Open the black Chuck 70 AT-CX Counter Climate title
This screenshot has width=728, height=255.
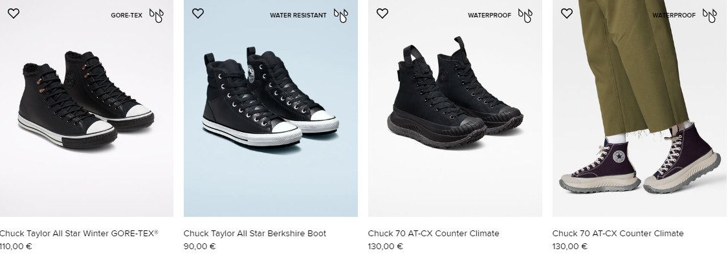coord(434,233)

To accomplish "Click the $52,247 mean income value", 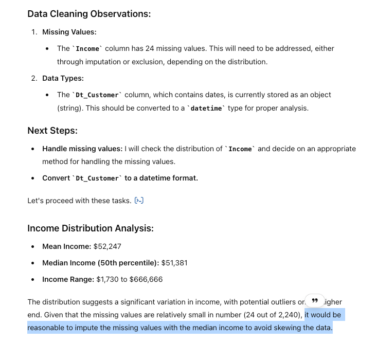I will pyautogui.click(x=108, y=246).
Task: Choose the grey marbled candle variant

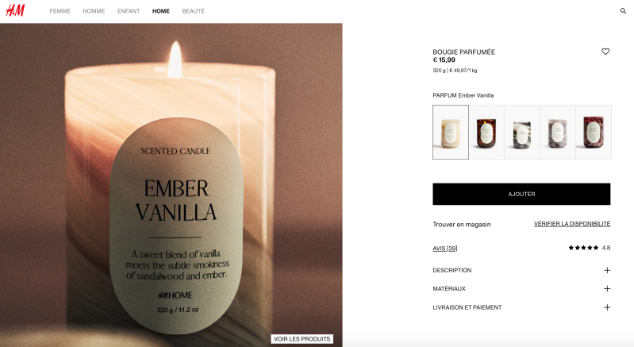Action: pyautogui.click(x=522, y=133)
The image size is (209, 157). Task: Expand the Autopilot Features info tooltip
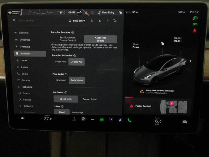(72, 32)
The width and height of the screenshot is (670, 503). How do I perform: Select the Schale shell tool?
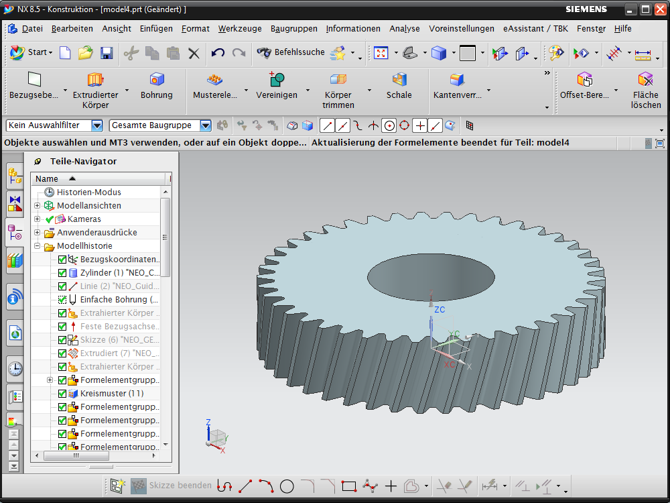point(399,87)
-*-*-
◆ Your goal
Pictures aside, transcribe exactly the lines from the line containing "Task: Choose the grey marbled candle variant" through the final line of the material above.

◆ Written solution
Task: Choose the grey marbled candle variant

Action: pyautogui.click(x=522, y=133)
The image size is (209, 157). Task: Expand the Autopilot Features info tooltip
(72, 32)
The width and height of the screenshot is (670, 503). How do I perform: Select the Schale shell tool?
point(399,87)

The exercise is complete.